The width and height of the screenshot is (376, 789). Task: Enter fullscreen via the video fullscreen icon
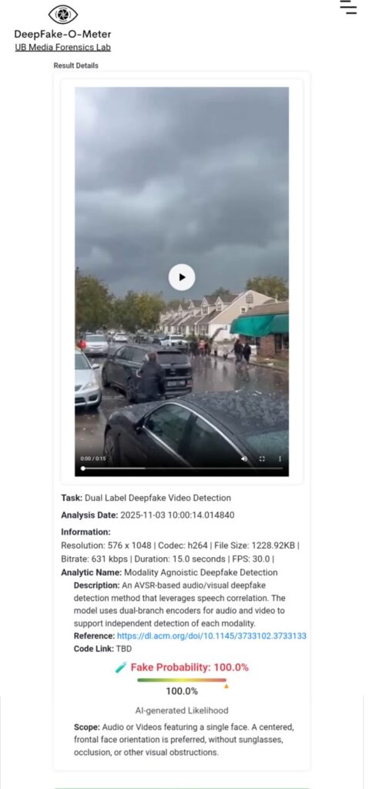[262, 458]
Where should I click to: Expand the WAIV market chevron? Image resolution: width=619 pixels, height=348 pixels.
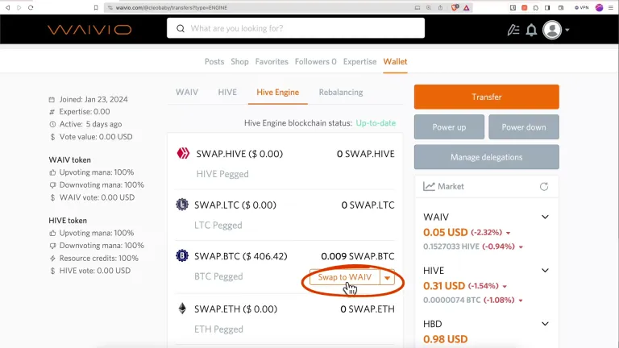click(545, 217)
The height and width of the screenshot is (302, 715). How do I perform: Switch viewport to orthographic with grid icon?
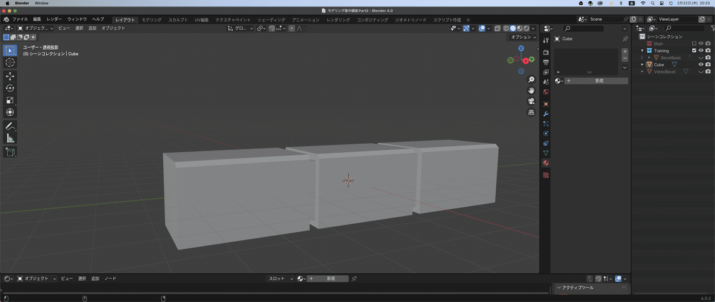(x=531, y=112)
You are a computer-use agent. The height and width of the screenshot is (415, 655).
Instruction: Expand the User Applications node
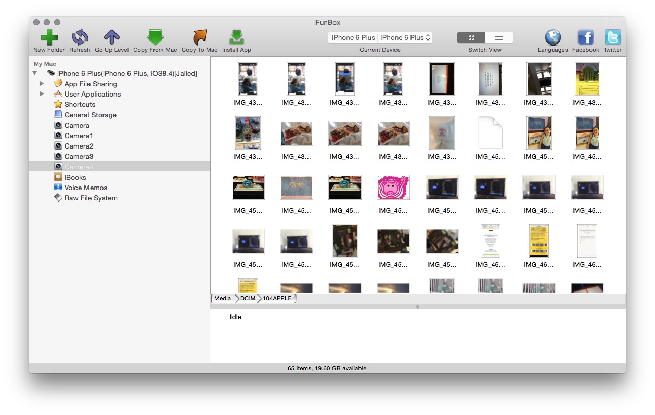pos(42,94)
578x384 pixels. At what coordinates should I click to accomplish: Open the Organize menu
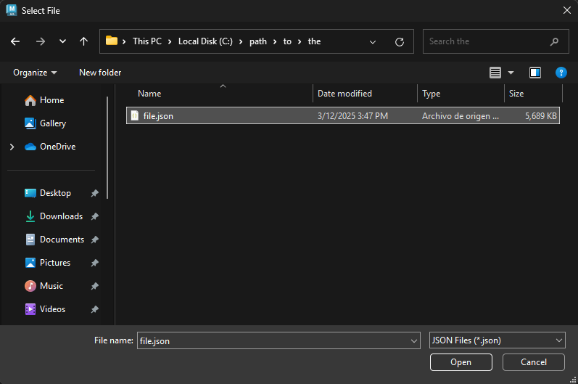[x=35, y=73]
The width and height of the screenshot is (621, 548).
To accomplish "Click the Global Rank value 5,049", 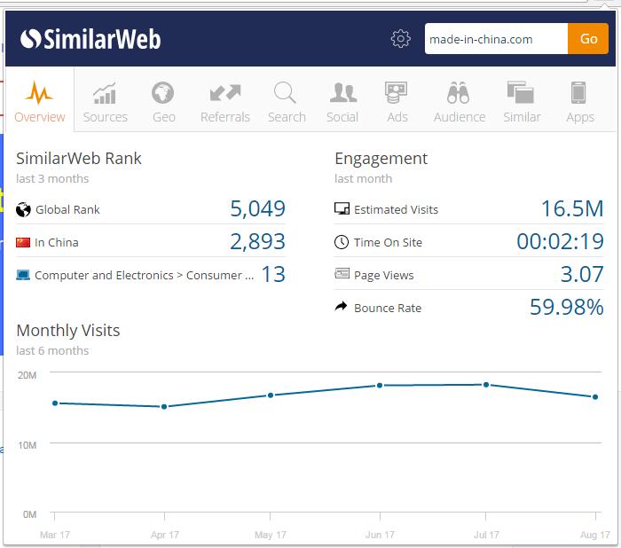I will coord(257,209).
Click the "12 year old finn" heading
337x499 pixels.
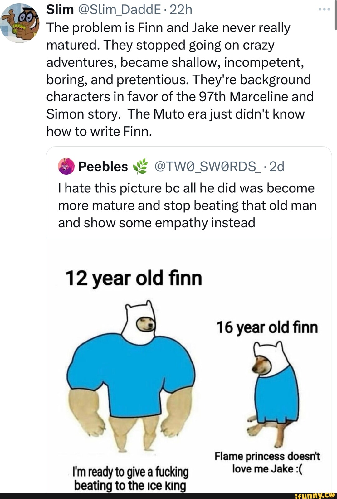coord(134,278)
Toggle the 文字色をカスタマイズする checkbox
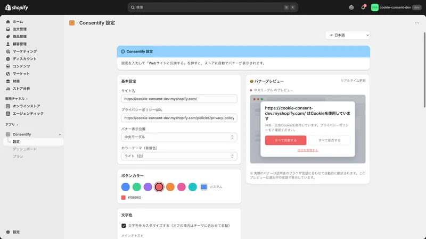Image resolution: width=426 pixels, height=239 pixels. pos(124,225)
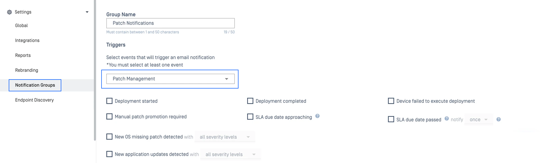This screenshot has width=540, height=163.
Task: Click help icon after the once dropdown
Action: point(498,119)
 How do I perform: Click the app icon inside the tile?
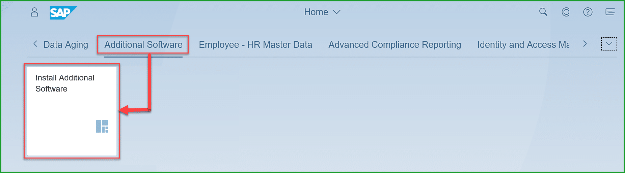click(102, 127)
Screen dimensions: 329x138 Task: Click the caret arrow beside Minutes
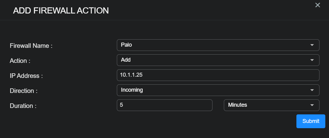tap(312, 105)
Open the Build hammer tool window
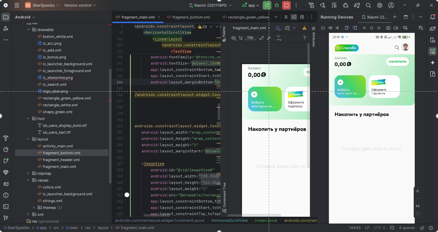This screenshot has height=232, width=438. point(6,138)
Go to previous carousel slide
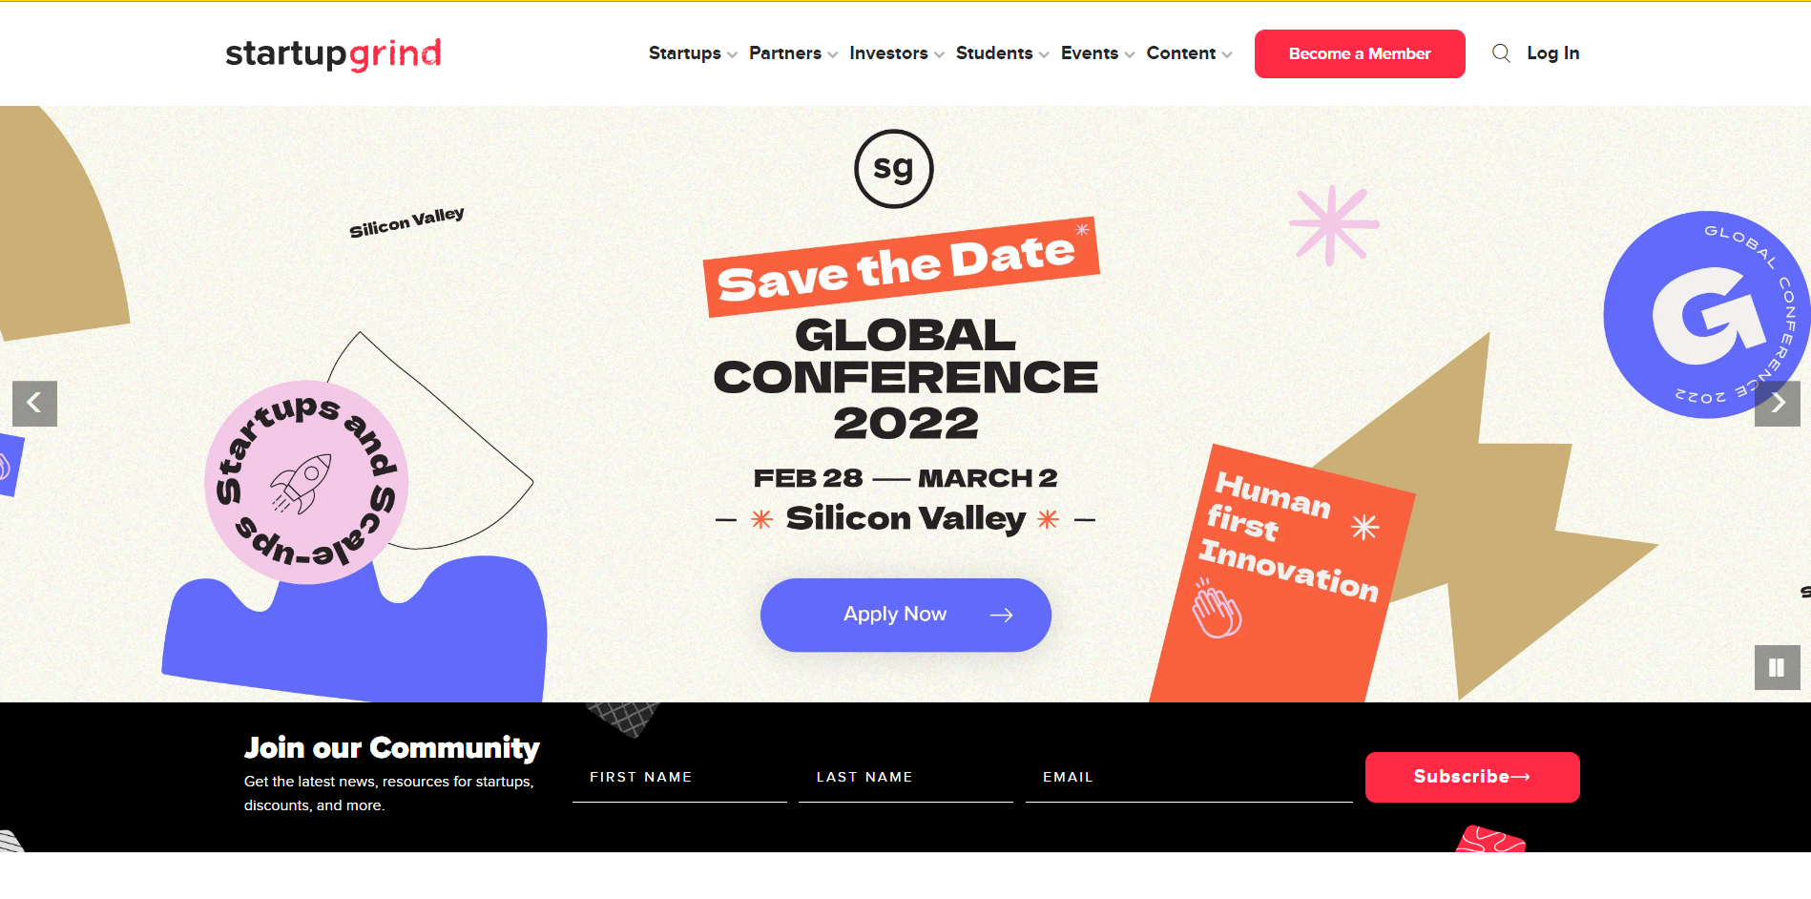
-*-
■ **TASK TO COMPLETE**:
Write back the stretch of lines above that begins with the line holding "You are a computer-use" and ends with the line holding "The width and height of the screenshot is (621, 548).", both included, exactly as written. Pictures stay out.

■ **REPLY**:
You are a computer-use agent. The height and width of the screenshot is (415, 655).
Instruction: Expand the User Applications node
pos(42,94)
578x384 pixels. At what coordinates should I click to accomplish: Open the Organize menu
[x=35, y=73]
The width and height of the screenshot is (621, 548).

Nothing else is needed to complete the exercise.